CITY OF SAN FERNANDO – Noting that "courts are not infallible and reversal of rulings already rendered is not uncommon", Gov. Eddie Panlilio filed Friday before the Supreme Court a motion for reconsideration (MR) on the Court’s verdict allowing a recount of all gubernatorial votes cast in the 2007 polls in this province.
"This Supreme Court decision, if not set aside, will set a very bad precedent. We can expect the Commission on Elections (Comelec) to be swamped with sham protests after the 2010 elections," warned Ernesto Francisco, one of Panlilio’s volunteer lawyers.
The recount was initially ordered in July, 2007 by the second division of the Comelec in favoring the petition of Lilia Pineda who lost by 1,147 votes in the last gubernatorial race. As provided by law, Pineda "deposited" some P4.4 million with the second division for recount expenses.
Last July 17, the Supreme Court dismissed Panlilio’s petition and lifted its order against the transfer of ballot boxes from 4,836 precincts in this province to the Comelec central office for a recount.
Provincial Comelec chief Temmie Lambino said he would transfer the ballot boxes as soon as he gets the go signal from the Comelec central office. As of yesterday, however, he had not yet received any copy of the Supreme Court resolution.
In filing the MR, Francisco also warned that unless the High Court reverses its decision, "all that moneyed but losing candidates have to do is to file sham, pro forma or copied petitions asking for recount and spend money on the recount to make sure that the outcome of the election will be reversed."
Panlilio, a former parish priest, ran for governor without any political party and relied on financial support from civil society groups. On the other hand, Pineda had been mayor of Lubao and provincial board member for three successive terms. She is the wife of Rodolfo "Bong" Pineda who was once tagged in the Senate as a "big time gambling lord". In her protest, she claimed irregularities and misreading of ballots during the last elections in the province.
In its resolution last July 17, the Supreme Court said Panlilio’s petition deserved "scant consideration" and upheld the Comelec second division’s initial verdict which was signed by only Commissioner Florentino Tuason.
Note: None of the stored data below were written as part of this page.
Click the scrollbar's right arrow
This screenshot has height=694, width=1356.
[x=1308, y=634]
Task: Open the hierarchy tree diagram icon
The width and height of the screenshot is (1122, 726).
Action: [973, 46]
The Court thus lifted its temporary restraining order against the transfer of ballot boxes for a recount at the Comelec central office.
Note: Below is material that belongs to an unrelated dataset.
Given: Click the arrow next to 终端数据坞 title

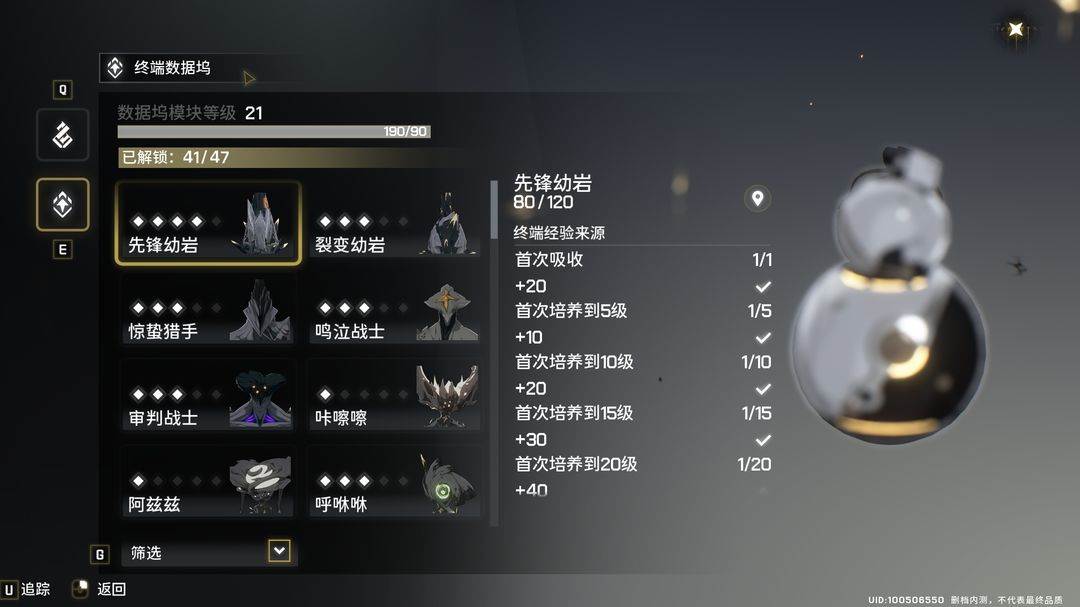Looking at the screenshot, I should 249,79.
Panlilio’s MR, which also indicated Romulo Macalintal and Gregorio Brillantes as legal counsels, said that in dismissing the governor’s petition, the Supreme Court "in effect sweepingly tilted the scales of justice in favor of the private interest of every losing candidate."
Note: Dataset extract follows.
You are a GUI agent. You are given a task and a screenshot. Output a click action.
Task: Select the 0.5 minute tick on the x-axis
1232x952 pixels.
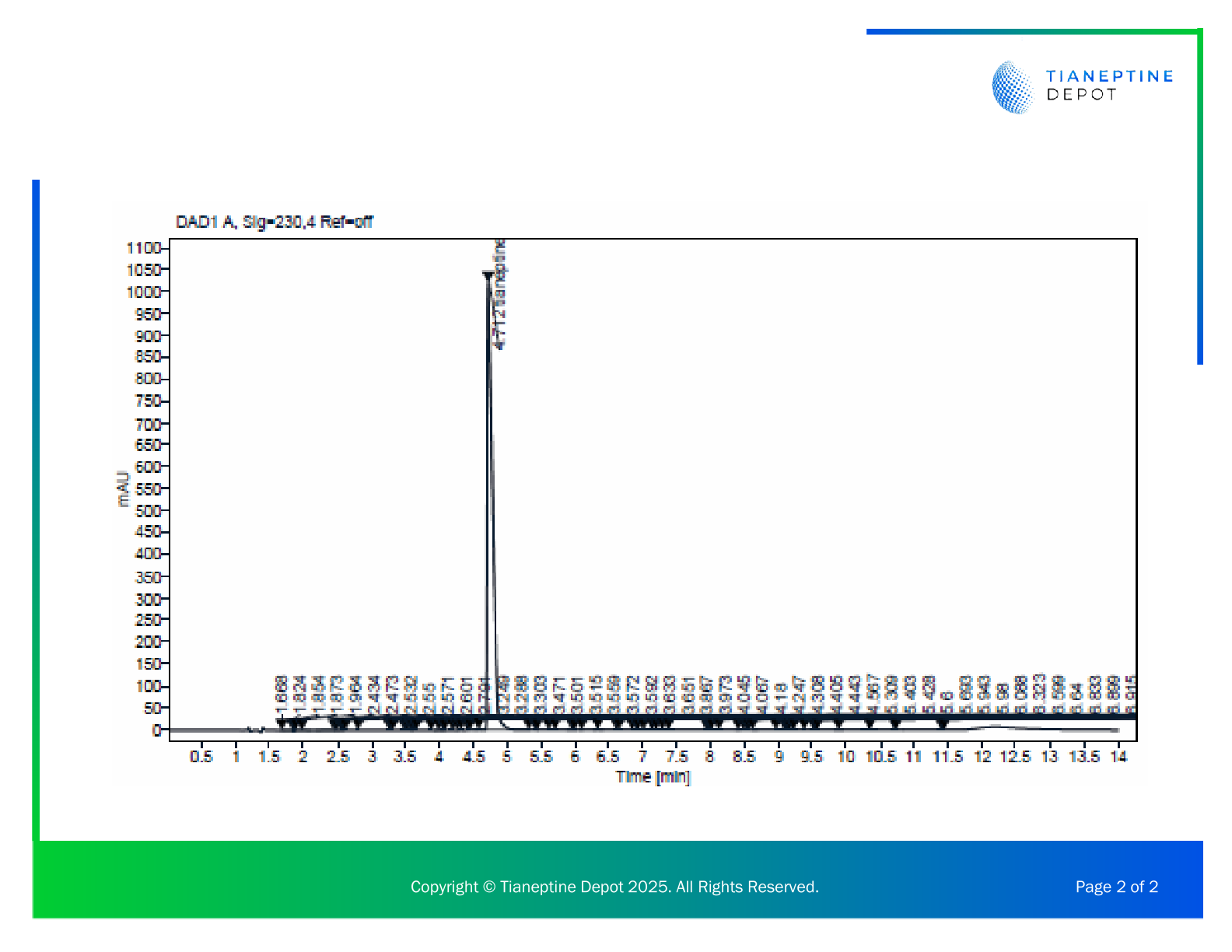coord(201,757)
Panlilio argued that "proclamation of the winning candidate is imbued with the presumption of regularity" and that this should "subsist, except only when rebutted by sufficient countervailing proof."
The Court’s dismissal of his petition, he noted, "leads to a very absurd situation because rather than a recognition of the presumption of regularity, what would govern would be a presumption of irregularity."
The MR also insisted that Pineda’s electoral protest was a "sham" and had "failed to state with detailed specificity the frauds and irregularities" in the 2007 elections.
Panlilio also said that Pineda’s protest was a "fishing expedition" which "failed to state with specificity how many ballots were affected, how the alleged frauds and irregularities were committed." This, he noted, is "tantamount to an overly broad and too liberal interpretation or construction of elections laws." Panlilio’s MR also noted that Pineda’s electoral protest was an "exact replica" of a similar protest filed in Taal, Batangas on May 24, 2007 or a day before Pineda’s petition was filed.
The filing of such sham electoral protests, Panlilio said, "will only clog the dockets of the tribunals and accordingly, constitute an unwarranted imposition on their time and intelligence."
The petition also said that the Supreme Court virtually ignored the function of the Board of Election Inspectors (BEI) in favoring Pineda’s petition as it noted that Pineda never filed any protest at the BEI level.
Panlilio said this would again set another "very bad precedent as it would "render inutile the authority thus given to the BEI inspectors and would remove a very important safeguard to the institution of frivolous suits."